Viel wichtiger finde ich: Meine Gesprächspartnerin hat ja keine Railroading-Vorwürfe geäußert. Es klang bei ihr nur so, als ließe das flotte Checken der clues relativ wenig Gelegenheit für Zwischenmenschliches und Drama übrig.
Das habe ich so auch als Hauptproblem verstanden.
Daher sind die GUMSHOE-Regeln für mich als Faktor raus - an den Mechanismen, am Würfeln, an dem Investieren von Poolpunkten, mit dem sich viele schwer tun, hat das Problem ja anscheinend nicht gelegen.
Ich würde aber auch die GUMSHOE-Abenteuerstruktur herausnehmen. Denn das ist (wie eben ein Dungeonplan) im Prinzip nur ein Werkzeug für den SL, seine Informationen und seine Abenteuerhandlung zu organisieren und konsistent zu halten. Es geht ja nicht einfach darum, die Hinweise abzuhaken. Das ist nur der Rote Faden, der dem SL hilft, die Haupthandlung zu lenken.
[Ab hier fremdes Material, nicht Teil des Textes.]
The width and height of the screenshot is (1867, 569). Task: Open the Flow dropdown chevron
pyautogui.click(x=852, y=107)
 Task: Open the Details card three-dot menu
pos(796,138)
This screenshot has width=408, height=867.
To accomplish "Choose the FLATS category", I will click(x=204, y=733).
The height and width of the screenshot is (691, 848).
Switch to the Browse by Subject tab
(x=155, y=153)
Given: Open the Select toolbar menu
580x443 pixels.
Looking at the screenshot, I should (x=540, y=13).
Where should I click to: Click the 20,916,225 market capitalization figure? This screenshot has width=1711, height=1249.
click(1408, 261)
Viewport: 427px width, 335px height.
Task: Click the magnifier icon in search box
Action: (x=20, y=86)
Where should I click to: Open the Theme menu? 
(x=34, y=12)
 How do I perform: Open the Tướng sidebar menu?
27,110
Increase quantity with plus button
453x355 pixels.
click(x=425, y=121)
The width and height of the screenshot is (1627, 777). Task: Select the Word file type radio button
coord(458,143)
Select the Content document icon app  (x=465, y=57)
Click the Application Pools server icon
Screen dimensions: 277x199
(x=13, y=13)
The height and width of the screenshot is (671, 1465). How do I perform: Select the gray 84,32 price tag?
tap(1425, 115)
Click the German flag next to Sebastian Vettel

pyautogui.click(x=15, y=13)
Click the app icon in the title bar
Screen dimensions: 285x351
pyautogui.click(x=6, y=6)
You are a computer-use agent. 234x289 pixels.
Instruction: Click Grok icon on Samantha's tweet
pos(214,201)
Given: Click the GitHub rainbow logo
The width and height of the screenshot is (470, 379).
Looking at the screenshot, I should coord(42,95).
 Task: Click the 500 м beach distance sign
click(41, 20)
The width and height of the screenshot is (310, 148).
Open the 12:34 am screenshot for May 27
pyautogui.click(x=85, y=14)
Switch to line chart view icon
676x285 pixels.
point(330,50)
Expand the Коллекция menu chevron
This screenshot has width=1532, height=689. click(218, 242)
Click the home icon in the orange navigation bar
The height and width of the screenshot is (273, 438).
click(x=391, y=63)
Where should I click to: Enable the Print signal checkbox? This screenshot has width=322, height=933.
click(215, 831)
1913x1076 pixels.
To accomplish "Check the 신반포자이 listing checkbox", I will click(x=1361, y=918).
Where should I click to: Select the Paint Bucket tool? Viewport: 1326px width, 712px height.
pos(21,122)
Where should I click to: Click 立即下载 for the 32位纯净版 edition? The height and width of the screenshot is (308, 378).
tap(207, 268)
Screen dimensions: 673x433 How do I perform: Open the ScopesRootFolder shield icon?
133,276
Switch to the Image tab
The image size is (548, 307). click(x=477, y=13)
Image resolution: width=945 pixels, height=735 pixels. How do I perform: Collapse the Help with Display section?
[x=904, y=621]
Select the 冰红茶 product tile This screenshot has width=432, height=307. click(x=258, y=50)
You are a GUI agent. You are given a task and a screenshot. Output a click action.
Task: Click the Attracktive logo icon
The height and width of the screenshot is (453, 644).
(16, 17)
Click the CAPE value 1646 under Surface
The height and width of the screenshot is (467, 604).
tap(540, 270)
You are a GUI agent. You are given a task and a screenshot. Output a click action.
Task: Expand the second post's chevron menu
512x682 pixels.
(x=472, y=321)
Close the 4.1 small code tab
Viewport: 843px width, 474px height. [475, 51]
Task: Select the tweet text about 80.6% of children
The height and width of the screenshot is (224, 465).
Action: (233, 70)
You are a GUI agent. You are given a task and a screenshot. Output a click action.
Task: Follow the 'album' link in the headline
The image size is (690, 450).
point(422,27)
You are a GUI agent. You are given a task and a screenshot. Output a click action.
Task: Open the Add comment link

Wenn ich es richtig sehe, ist das Problem, dass diese rohe Abenteuerstruktur zu deutlich durchgeschienen ist und vom Erleben einer Geschichte abgelenkt hat. Damit ist es nicht unbedingt ein GUMSHOE-Problem, sondern hat meiner Meinung nach damit zu tun, dass der SL ein anderes Spiel spielt als die Spieler:
Es gab die Spieler, die gekommen sind, um Rollenspiel zu betreiben und mich, der ein bestimmtes Rollenspiel leiten wollte.
This. Den Spielern war offenbar das System eher unwichtig, während der SL besonders das System betont hat. Und anscheinend nicht nur das System, was für die Spieler relevant ist, sondern auch das System, nach dem GUMSHOE Abenteuer strukturiert und was die Spieler womöglich überhaupt nicht sehen wollten.
Das investigative Element wurde eher als störend und "nicht zum Genre passend" empfunden.
Das ist halt die Voraussetzung, von der GUMSHOE ausgeht: Dass von Seiten der Spieler bzw. der Charaktere ein gewisses exploratives Interesse, eine Neugierde vorhanden sind. Dass der Gruppe klar ist, dass sie, unabhängig von dem ganzen Drumherum, eine Art von "Ermittler" in einer Art von "Fall" spielen, die gefundenen Hinweisen folgen.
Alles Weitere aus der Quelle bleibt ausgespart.